A. Spage2vec constructs a graph from the spatial gene expression of the tissue samples and projects spatial markers in a common latent space. Scale bars: 1 mm, cutout 15 μm. B. PAGA plot representing the different expression profiles defined using spage2vec. Background colors represent main cell classes manually annotated based on cluster expression profiles.
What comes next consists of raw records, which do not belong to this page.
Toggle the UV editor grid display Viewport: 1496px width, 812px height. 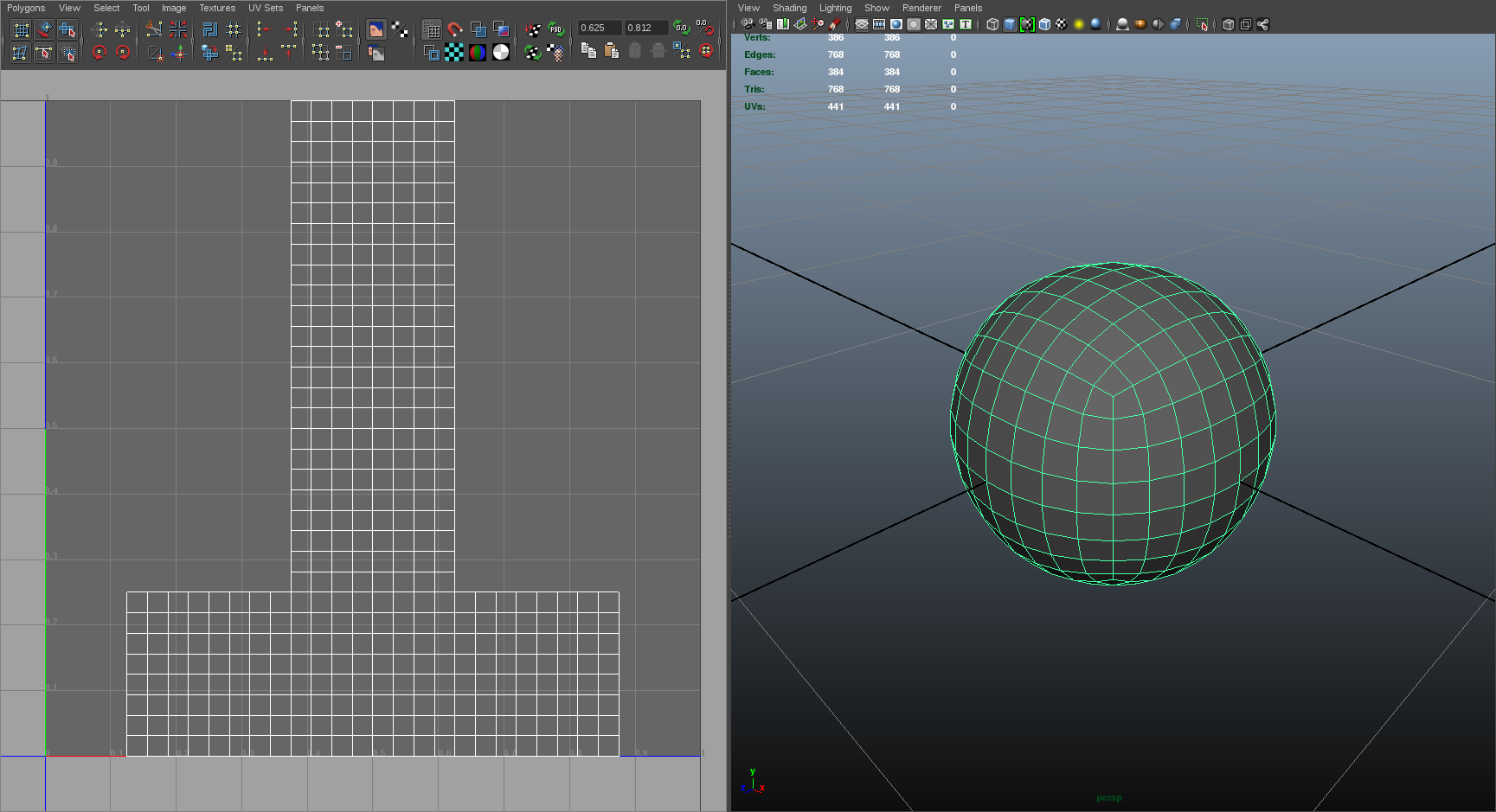point(432,29)
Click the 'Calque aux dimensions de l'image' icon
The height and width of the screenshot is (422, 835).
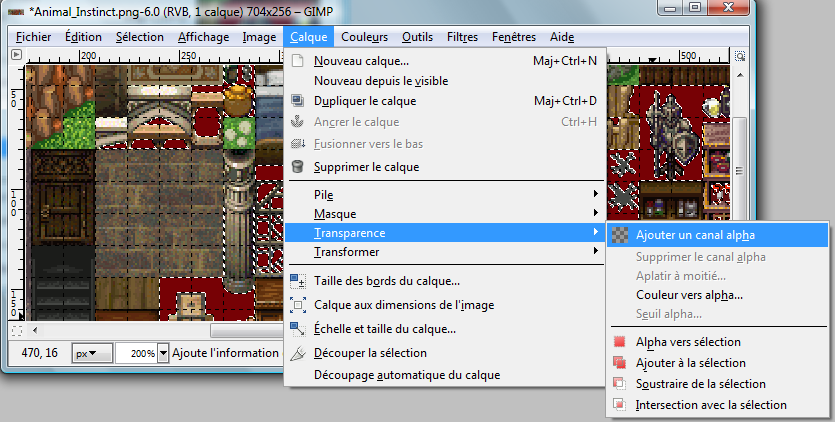pos(297,305)
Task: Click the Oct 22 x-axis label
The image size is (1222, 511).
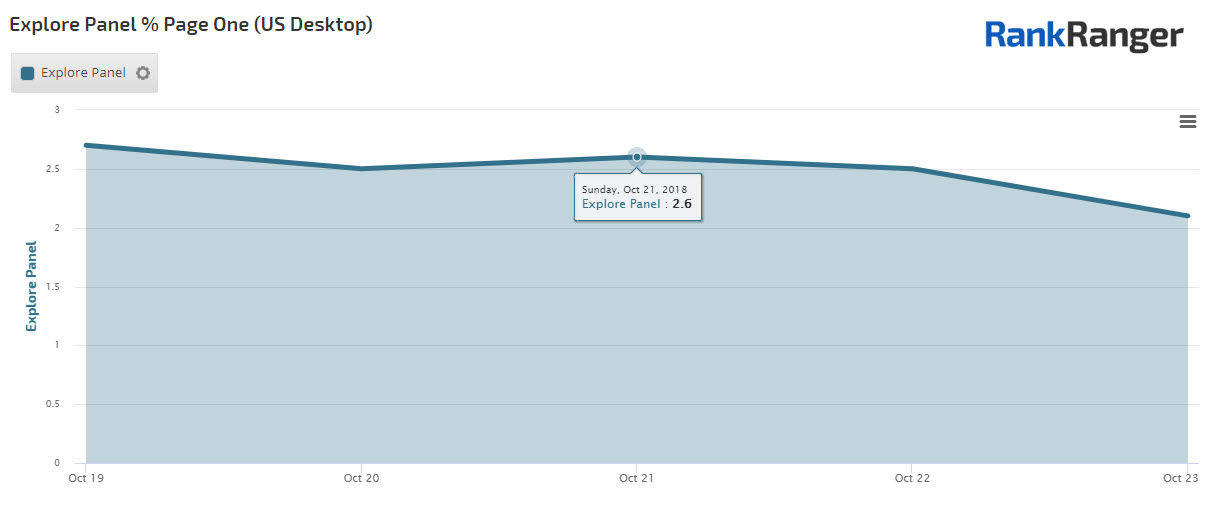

C. Heatmap showing the mean expression of each gene (i.e. expression profile) in the clusters defined by spage2vec, along with suggested cell classes, color coded as in Fig 1C. Expression is normalized by gene D. Spatial maps of the different expression profiles defined using spage2vec in three sections (color coded as Fig 1B), one from each time point. For interactive multi-resolution viewing: https://tissuumaps.research.it.uu.se/human_heart.html.

https://doi.org/10.1371/journal.pcbi.1010366.g001

Spage2vec represents the cellular diversity better than pciSeq

In order to identify common findings and discrepancies with previous results, we compared the cellular identities defined by spage2vec with the ones described in Asp et al. [7]. This comparison was limited to the only time point analyzed via probabilistic pciSeq[10]; PCW 6.5 (S1 Fig, Materials and Methods). A total of 27 meaningful cellular identities shared across all three time points were defined, in contrast to the 15 cell types defined from scRNA-seq data and assigned in situ via pciSeq in Asp et al. Most of these additional clusters capture a previously undescribed diversity within cardiomyocytes (S1 Fig), while other cell types such as endothelial cells or fibroblast-like cells present a one-to-one correspondence. This is also observed when comparing the expression signatures of the spage2vec clusters and the cell types described in the single cell RNA sequencing dataset from Asp et al. (S1 Fig). Regarding the spatial location of the clusters, both methods agreed on the location of some clusters such as epicardial cells and, to a lesser extent, capillary endothelial cells (S2 Fig). However, more striking differences were observed when comparing the location of other cell types, such as the clusters with a fibroblast-like expression signature, where spage2vec clusters present a more specific spatial distribution through the tissue. (S1 Fig).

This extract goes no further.